Langkah lain yang ditawarkan perda ini dalam penanggulangan epidemi HIV ada di pasal 6 ayat d: ”Pencegahan HIV dan AIDS dilakukan melalui pencegahan resiko penularan HIV dan AIDS dari ibu ke anak.” Celakanya, dalam perda ini tidak ada mekanisme yang sistematis untuk mendeteksi HIV pada ibu-ibu rumah tangga yang hamil. Di Malaysia ada survailans rutin terhadap perempuan hamil sehingga HIV/AIDS bisa terdeteksi.

Semangat moral menjadi ciri khas penanggulangan HIV dalam semua perda yang ada di Indonesia. Di pasal 20, misalnya, disebutkan: ”Setiap orang yang beresiko tinggi terjadi penularan IMS, HIV dan AIDS wajib memeriksakan kesehatannya secara rutin.”

Ini merupakan penanggulangan di hilir. Artinya, penduduk dibiarkan dulu tertular IMS atau HIV atau dua-duanya sekaligus baru ditangani. Sebelum orang-orang yang perilakunya berisiko memeriksakan diri mereka sudah menularkan IMS dan HIV atau dua-duanya kepada orang lain tanpa mereka sadari.
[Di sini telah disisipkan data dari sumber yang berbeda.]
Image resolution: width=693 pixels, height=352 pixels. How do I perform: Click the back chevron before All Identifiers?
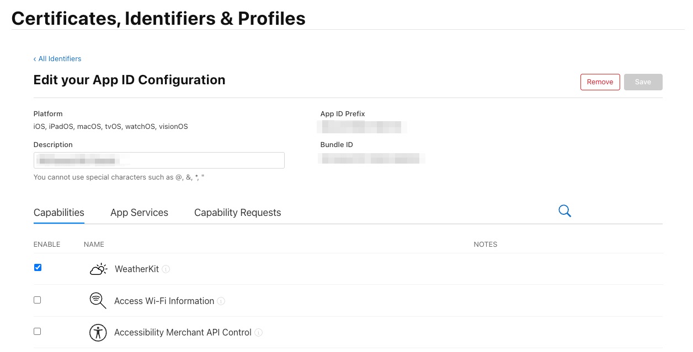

Selain itu tes HIV dengan reagent ELISA baru efektif bisa mendeteksi antibody HIV jika tertular HIV sudah lebih dari tiga bulan. Kalau tes HIV dilakukan pada masa jendela maka hasilnya bisa positif palsu (HIV tidak ada di dalam darah tapi hasil tes reaktif) atau negatif palsu (HIV sudah ada di dalam darah tapi hasil tes nonreaktif karena antibody HIV belum terbentuk).

Dua hasil tsb. sama-sama berdampak buruk. Bagi yang positif palsu berdampak terhadap kehidupannya karena akan menerima berbagai konsekuensi. Sedangkan yang negatif palsu akan berdampak pada penyebaran HIV karena dia dianggap tidak tertular HIV. Itulah sebabnya standar prosedur operasi tes HIV yang baku mengharuskan tes konfirmasi. Artinya, tes pertama dikonfirmasi dengan tes lain.

Maka, kalau saja perda ini dirancang dengan pijakan fakta medis maka yang perlu dilakukan adalah penanggulangan di hulu yaitu menurunkan insiden infeksi HIV baru, yaitu pada: (a) laki-laki dewasa melalui hubungan seksual, (b) perempuan dalam hal ini istri dari suami melalui hubungan seksual, (c) bayi dari ibu yang mengidap HIV, (d) penyalahguna narkoba dengan suntikan secara bergantian (e) transfusi darah, dan (f) jarum suntik dan alat-alat kesehatan. Penanggulangan pada enam sektor ini bisa dilakukan di hulu sehingga menurunkan insiden infeksi HIV baru melalui intervensi yang konkret, terutama pada sektor a, b dan c.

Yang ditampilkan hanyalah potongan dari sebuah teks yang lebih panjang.